Data entries -
*** Begin section ***

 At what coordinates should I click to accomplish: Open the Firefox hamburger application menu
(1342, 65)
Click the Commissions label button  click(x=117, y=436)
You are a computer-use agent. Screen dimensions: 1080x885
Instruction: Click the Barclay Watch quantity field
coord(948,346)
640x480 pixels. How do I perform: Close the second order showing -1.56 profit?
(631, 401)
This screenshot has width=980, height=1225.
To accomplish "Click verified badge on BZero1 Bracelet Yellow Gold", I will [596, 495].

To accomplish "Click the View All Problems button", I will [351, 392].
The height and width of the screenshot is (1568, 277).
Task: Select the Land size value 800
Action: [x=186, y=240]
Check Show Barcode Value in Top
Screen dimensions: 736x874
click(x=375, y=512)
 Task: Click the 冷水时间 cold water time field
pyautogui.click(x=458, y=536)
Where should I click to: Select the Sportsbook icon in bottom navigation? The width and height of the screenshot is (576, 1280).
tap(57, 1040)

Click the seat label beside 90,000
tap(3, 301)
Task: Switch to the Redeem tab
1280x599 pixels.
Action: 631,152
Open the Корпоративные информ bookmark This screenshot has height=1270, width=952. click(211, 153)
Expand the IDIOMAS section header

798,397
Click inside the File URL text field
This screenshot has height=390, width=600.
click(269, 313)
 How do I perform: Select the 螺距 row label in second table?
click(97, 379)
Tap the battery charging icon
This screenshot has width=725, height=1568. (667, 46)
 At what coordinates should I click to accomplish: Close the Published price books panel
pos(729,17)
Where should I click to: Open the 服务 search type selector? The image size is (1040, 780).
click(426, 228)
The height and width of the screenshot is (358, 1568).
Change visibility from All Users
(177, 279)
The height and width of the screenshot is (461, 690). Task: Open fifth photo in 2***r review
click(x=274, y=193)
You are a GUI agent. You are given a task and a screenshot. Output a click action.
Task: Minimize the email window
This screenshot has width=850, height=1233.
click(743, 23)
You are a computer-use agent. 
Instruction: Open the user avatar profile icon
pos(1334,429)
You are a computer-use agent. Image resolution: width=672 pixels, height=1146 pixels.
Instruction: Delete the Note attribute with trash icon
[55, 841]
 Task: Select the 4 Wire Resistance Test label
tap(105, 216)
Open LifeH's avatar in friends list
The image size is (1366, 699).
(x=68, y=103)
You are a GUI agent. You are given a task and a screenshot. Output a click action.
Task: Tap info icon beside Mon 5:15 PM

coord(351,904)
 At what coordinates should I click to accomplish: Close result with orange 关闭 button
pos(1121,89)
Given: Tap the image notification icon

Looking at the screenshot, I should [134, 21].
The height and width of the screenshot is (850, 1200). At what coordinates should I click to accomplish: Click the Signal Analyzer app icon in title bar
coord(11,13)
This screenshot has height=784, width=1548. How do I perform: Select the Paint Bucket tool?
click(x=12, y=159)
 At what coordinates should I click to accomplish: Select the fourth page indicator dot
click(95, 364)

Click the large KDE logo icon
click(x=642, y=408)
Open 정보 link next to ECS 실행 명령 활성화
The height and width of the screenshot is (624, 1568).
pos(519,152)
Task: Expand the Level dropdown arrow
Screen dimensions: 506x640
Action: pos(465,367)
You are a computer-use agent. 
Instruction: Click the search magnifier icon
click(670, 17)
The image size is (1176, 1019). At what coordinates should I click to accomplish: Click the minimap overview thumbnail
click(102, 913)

*** End section ***

Exercise goal - The answer must be every line of the records that holds the string "computer".

Result for this task -
You are a computer-use agent. Screen dimensions: 1080x885
You are a computer-use agent. 
You are a computer-use agent. Image resolution: width=672 pixels, height=1146 pixels.
You are a computer-use agent. 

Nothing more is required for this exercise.